Synthesis of Ag2O-TiO2-kaolinite clay nanocomposite was undertaken to eliminate some selected heavy metals released into the environment from mining wastewater. Silver nitrate and titanium-tetra-isopropoxide were employed as the bulk reagents for the Ag2O-TiO2 nanoparticles synthesis, using an aqueous extract of Parkia biglobossa leaf (green synthesis method). The Ag2O-TiO2 nanoparticles were supported on acid-activated kaolinite clay via wet impregnation method, to develop the nanocomposite and were characterized for phase structure, morphology, and oxidation states. The functionality of the nanocomposite for the sequestration of Mn2+, Fe3+, Cu2+, and Pb2+ ions from mining wastewater was examined by adsorption studies.
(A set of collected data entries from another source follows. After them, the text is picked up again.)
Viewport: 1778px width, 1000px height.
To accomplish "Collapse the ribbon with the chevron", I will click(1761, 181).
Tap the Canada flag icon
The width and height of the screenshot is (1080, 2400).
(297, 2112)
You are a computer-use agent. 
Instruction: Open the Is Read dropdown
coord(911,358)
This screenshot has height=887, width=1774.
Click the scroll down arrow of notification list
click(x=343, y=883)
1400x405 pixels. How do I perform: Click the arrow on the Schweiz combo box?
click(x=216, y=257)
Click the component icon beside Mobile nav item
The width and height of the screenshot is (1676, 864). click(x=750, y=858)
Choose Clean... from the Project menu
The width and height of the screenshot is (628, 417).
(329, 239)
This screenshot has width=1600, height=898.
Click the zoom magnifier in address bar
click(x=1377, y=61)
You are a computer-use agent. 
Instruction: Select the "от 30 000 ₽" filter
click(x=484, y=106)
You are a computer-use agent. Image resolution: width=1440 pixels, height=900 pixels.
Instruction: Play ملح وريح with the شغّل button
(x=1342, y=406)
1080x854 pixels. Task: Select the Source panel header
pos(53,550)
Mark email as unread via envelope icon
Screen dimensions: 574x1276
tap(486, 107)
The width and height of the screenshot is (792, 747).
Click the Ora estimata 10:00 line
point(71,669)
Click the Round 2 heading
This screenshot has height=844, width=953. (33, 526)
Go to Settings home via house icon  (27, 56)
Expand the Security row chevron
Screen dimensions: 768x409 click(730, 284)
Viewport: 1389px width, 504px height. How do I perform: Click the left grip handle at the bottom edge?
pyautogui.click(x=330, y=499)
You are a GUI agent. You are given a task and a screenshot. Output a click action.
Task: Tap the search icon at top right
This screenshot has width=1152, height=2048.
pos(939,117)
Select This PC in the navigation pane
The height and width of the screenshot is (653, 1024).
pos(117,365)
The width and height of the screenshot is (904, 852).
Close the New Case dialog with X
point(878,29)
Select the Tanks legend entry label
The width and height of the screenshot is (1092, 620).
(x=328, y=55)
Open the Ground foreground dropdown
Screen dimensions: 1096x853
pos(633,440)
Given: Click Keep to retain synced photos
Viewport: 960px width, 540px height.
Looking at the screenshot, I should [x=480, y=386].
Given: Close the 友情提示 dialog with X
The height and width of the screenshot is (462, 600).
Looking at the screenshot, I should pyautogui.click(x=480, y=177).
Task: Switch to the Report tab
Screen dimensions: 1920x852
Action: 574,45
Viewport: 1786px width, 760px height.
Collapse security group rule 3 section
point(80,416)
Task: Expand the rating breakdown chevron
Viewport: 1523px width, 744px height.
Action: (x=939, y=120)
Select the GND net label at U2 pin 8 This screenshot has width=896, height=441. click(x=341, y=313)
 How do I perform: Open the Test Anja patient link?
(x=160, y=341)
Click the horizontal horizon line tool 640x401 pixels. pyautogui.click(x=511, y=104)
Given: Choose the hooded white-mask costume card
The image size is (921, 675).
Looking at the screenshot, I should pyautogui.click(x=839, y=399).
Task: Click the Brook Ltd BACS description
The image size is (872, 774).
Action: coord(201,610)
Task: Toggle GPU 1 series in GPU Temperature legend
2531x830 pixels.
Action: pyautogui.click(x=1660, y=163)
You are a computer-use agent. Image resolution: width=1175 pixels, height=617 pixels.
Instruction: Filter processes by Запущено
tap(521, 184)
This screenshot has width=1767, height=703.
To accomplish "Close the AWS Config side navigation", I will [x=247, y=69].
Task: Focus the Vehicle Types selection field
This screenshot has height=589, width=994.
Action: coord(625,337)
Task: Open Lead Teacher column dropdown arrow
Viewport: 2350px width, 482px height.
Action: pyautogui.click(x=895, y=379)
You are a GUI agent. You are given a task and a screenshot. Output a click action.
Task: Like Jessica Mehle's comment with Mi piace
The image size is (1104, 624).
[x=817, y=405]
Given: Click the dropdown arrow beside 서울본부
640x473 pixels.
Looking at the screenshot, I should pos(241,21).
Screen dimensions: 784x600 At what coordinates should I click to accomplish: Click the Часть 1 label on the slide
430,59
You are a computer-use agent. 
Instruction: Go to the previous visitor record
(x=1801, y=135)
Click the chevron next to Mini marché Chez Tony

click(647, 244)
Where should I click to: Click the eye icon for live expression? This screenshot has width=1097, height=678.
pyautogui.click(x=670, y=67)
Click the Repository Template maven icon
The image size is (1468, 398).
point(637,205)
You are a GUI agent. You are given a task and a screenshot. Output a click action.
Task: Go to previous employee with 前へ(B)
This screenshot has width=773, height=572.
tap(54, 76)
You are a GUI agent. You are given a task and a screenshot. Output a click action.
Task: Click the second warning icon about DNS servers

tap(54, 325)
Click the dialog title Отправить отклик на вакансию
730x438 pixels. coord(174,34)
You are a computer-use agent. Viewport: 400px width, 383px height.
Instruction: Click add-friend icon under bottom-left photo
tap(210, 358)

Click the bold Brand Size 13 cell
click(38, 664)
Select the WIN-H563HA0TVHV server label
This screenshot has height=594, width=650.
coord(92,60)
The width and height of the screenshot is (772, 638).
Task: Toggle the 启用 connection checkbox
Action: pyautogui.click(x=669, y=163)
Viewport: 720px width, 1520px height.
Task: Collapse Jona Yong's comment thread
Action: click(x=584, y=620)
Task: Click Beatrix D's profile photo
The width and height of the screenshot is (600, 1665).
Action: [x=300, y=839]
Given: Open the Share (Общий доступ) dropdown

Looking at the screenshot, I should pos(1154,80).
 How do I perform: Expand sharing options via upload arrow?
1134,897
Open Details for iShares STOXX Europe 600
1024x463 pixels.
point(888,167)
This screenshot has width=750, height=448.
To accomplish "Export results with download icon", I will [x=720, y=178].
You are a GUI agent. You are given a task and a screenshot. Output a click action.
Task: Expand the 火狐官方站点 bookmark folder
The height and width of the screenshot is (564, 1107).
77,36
The XRD pattern of the Ag2O-TiO2-kaolinite clay reveals the synthesis of the rutile phase of TiO2 embedded in the kaolinite clay. While the HRSEM shows an evenly distributed arrangement of hemispherical stacks of kaolinites. The oxidation states of Ag2O and TiO2 revealed by the XPS are + 1 and + 4 respectively either as binary or ternary nanocomposite. The Ag2O-TiO2-clay nanocomposite adsorbed 99.85%, 97.85% 95.18%, and 40% of Mn2+, Fe3+, Cu2+, and Pb2+ ions at 120 min from the mining wastewater respectively. The synergetic efforts of the Ag2O-TiO2-clay were responsible for the adsorptive capability of the nanocomposite for the removal of the selected heavy metal ions.